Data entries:

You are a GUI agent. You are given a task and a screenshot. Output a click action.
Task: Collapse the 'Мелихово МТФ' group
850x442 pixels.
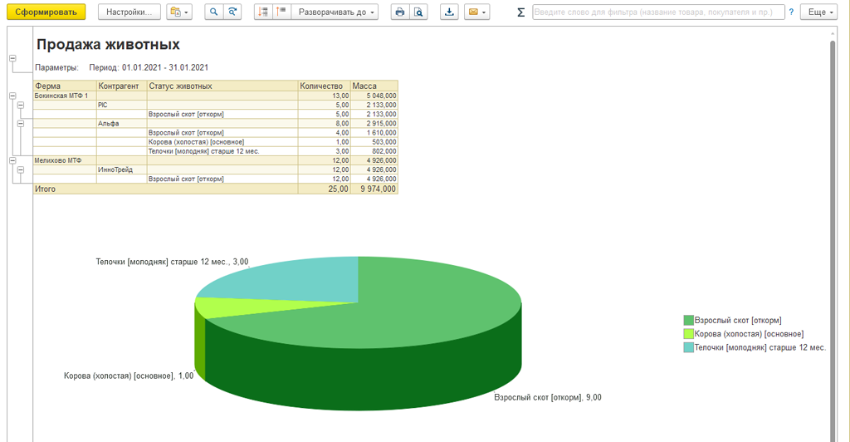tap(12, 160)
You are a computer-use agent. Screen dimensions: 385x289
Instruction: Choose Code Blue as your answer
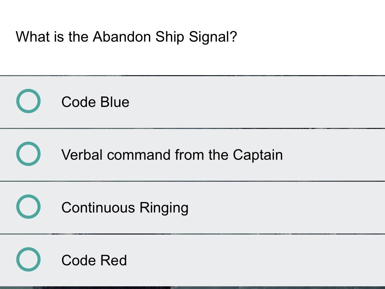tap(95, 102)
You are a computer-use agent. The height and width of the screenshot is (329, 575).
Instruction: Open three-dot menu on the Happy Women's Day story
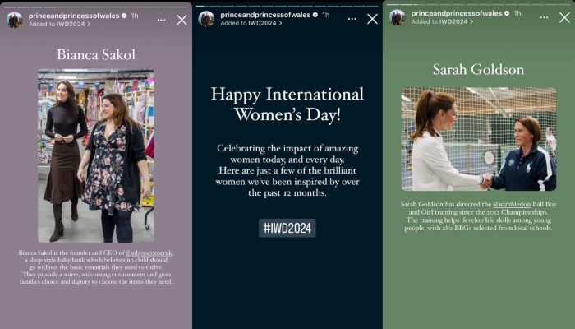pyautogui.click(x=352, y=18)
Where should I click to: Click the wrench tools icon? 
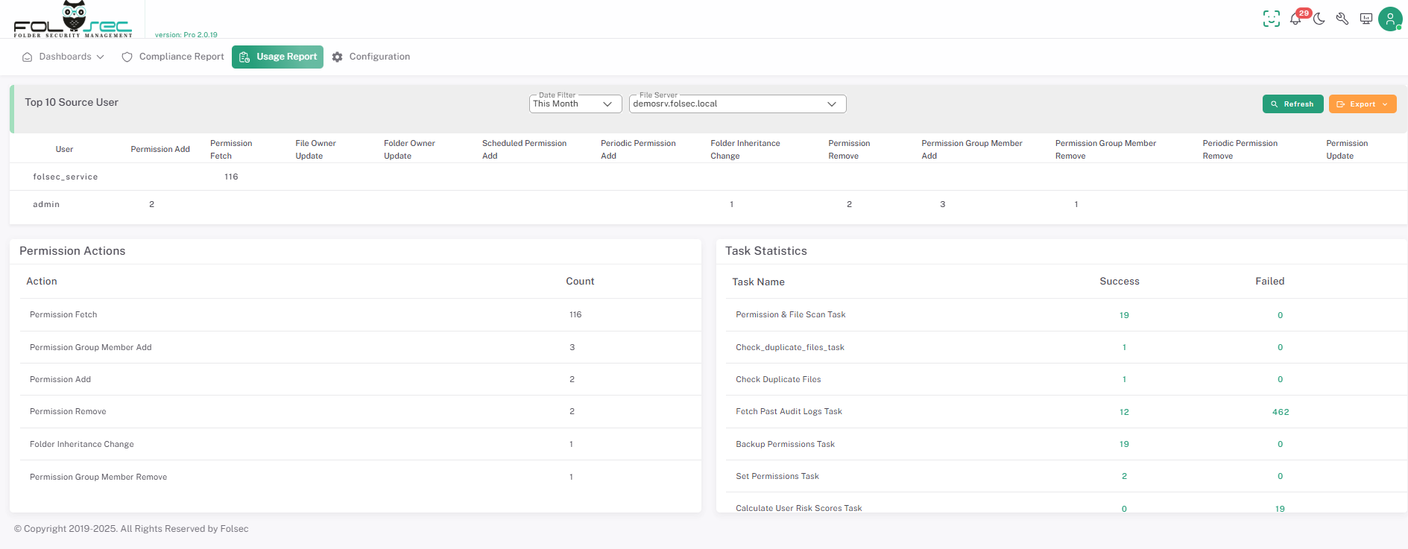click(x=1342, y=19)
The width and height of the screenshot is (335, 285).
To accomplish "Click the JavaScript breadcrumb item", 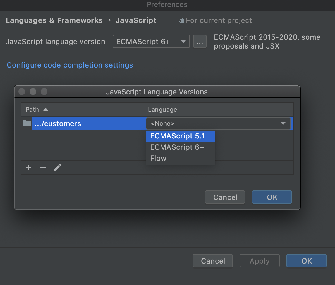I will point(136,20).
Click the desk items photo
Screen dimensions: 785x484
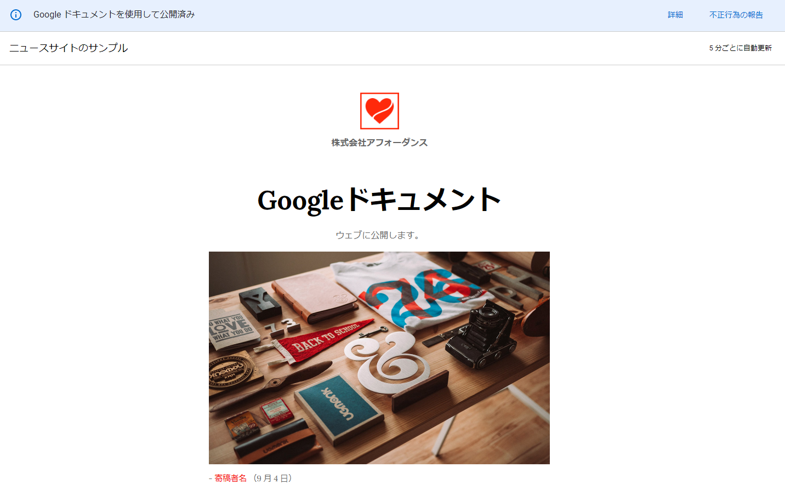tap(379, 358)
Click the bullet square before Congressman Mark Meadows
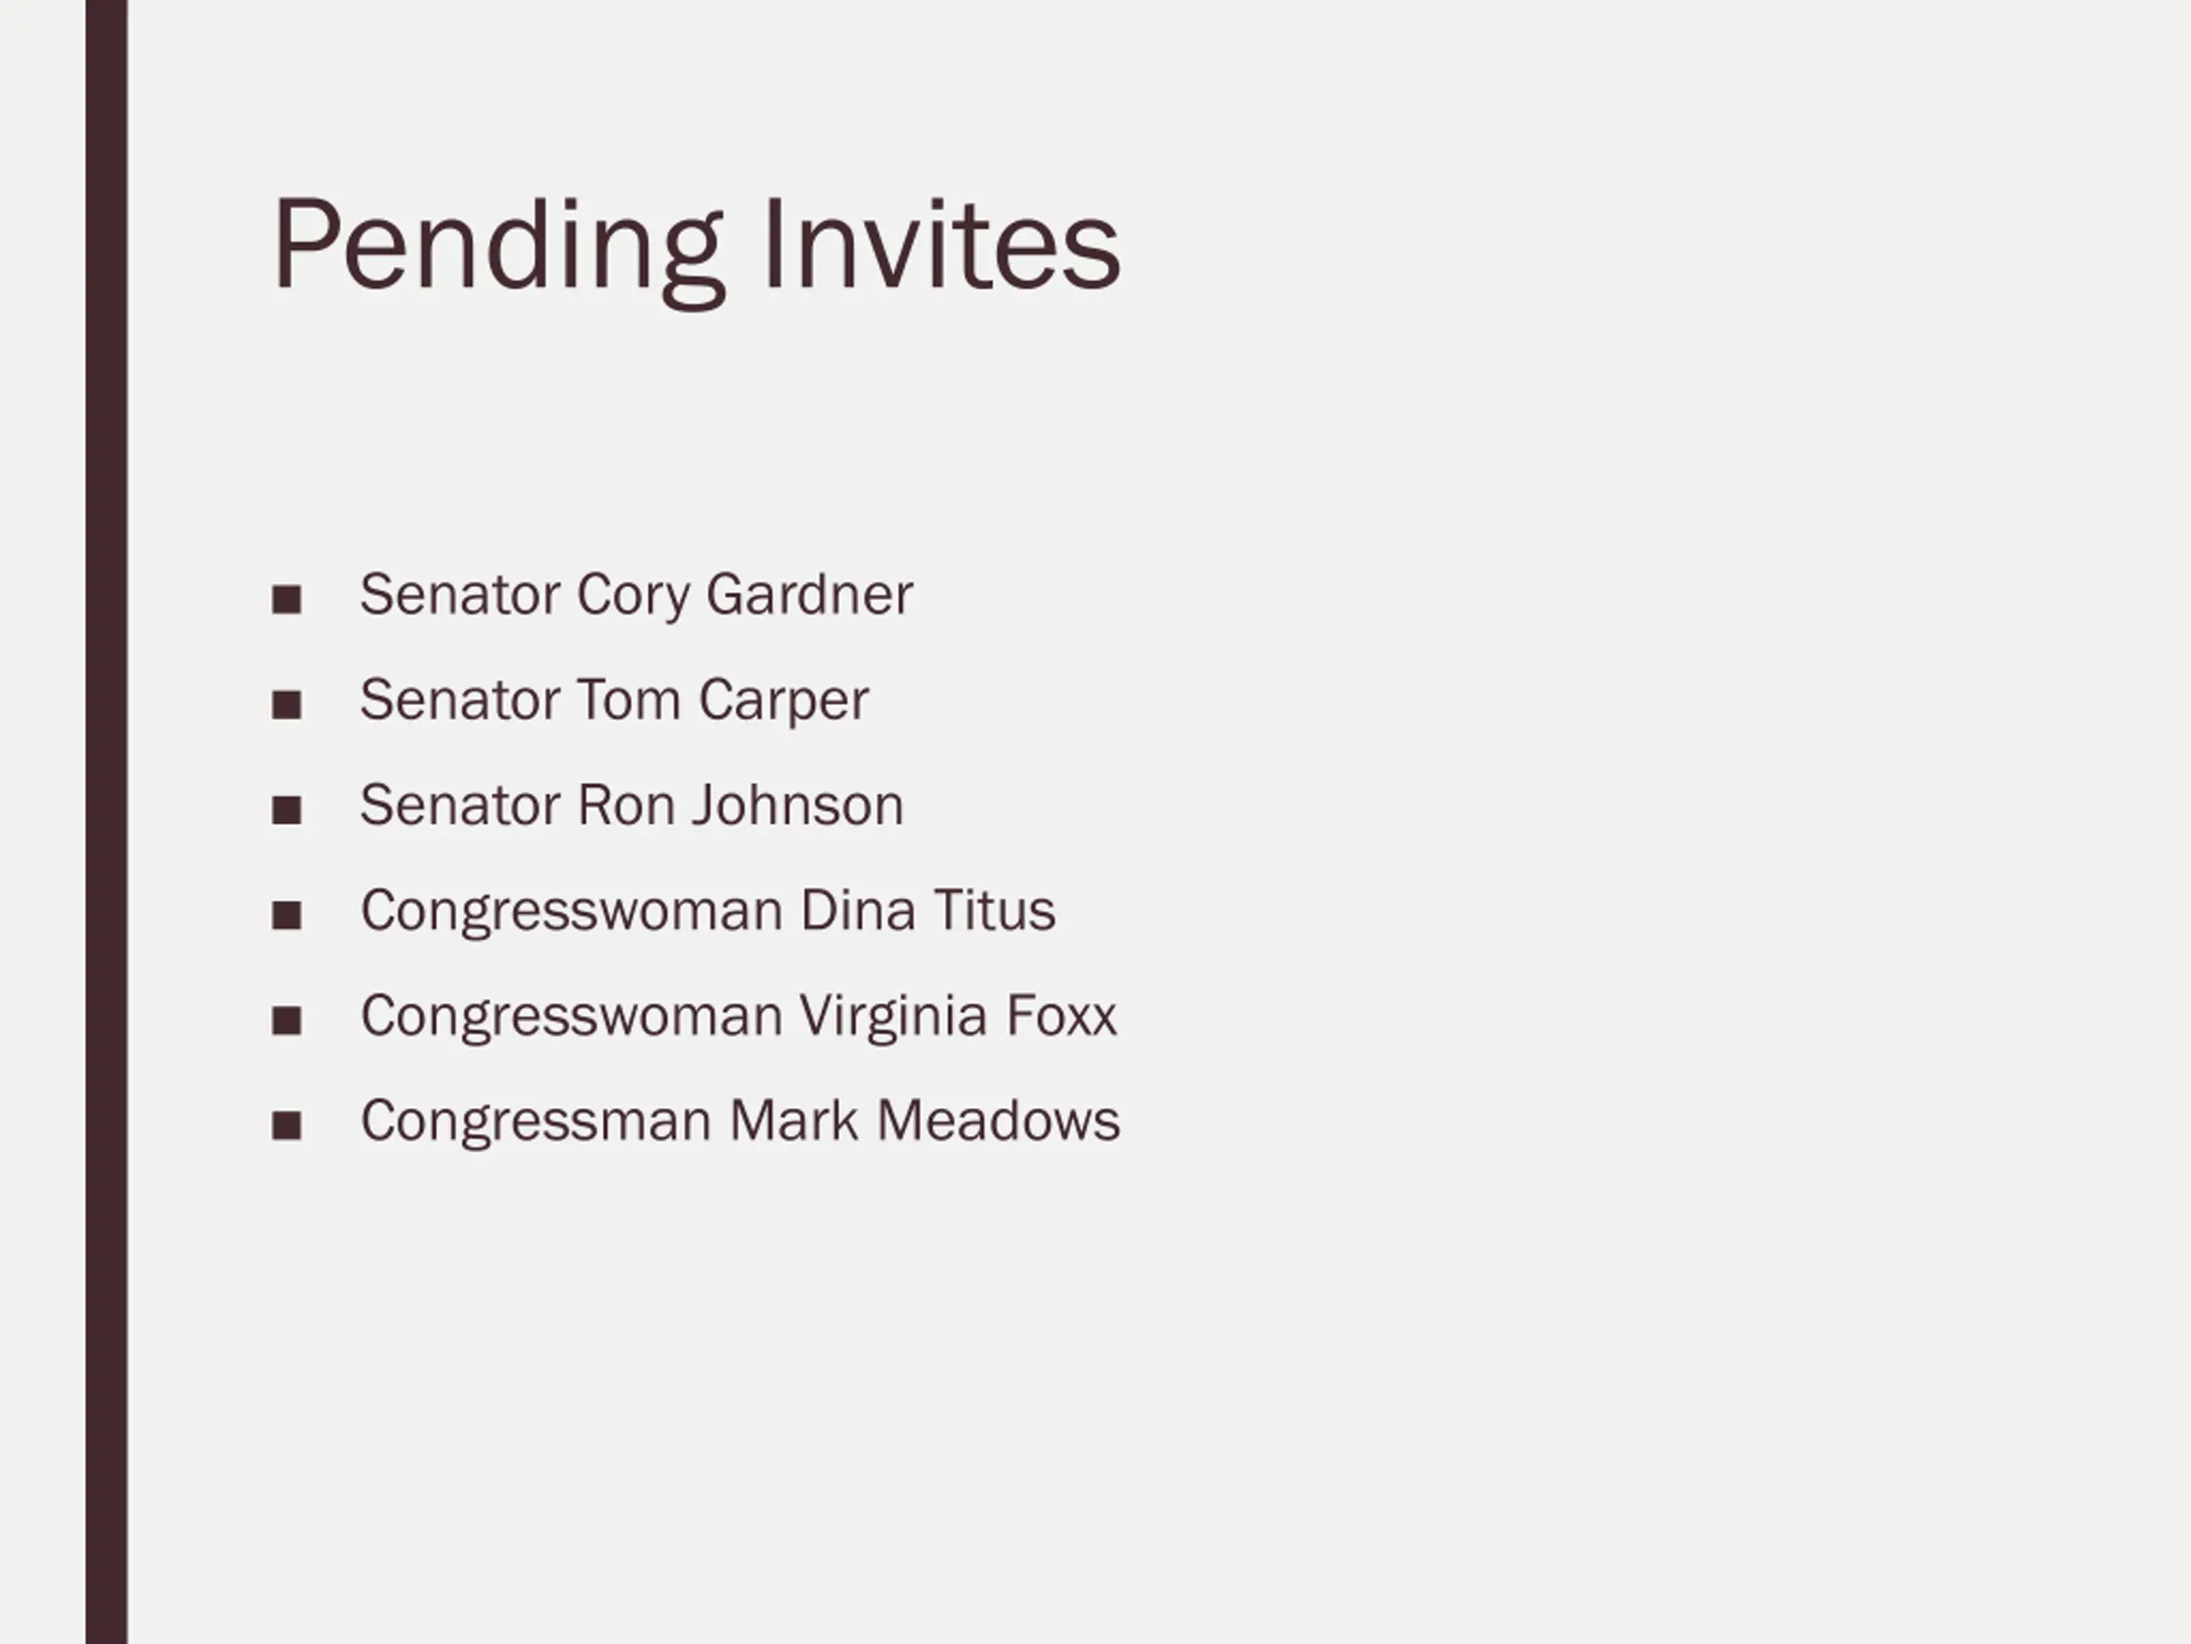 [286, 1127]
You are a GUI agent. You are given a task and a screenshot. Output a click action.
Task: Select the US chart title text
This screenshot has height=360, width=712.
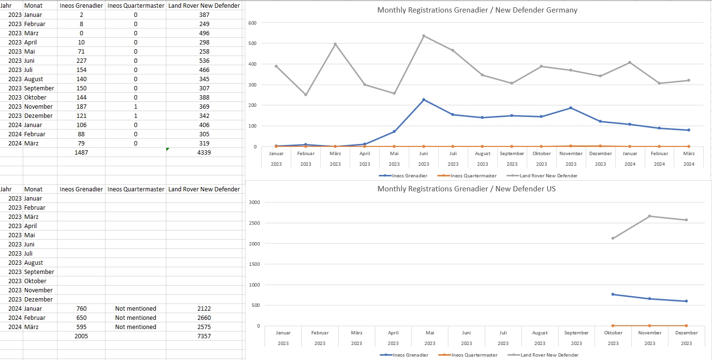tap(466, 189)
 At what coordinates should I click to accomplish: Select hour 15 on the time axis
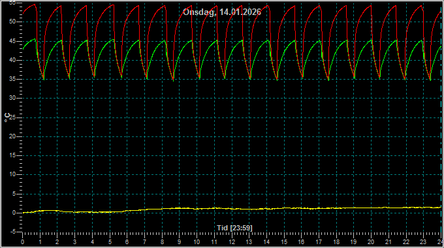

**About this exercise**
Retype, word for word, the line containing "Click the desk items photo" and each line after it through the end of the data, leaving any picture out.

**Task output**
Click the desk items photo
Screen dimensions: 785x484
tap(379, 358)
Click the bullet square before Congressman Mark Meadows
 [286, 1127]
You are a GUI agent. You are given a task and a screenshot. Output a click action.
Task: Select the US chart title text
This screenshot has height=360, width=712.
tap(466, 189)
 At what coordinates should I click to accomplish: Select hour 15 on the time axis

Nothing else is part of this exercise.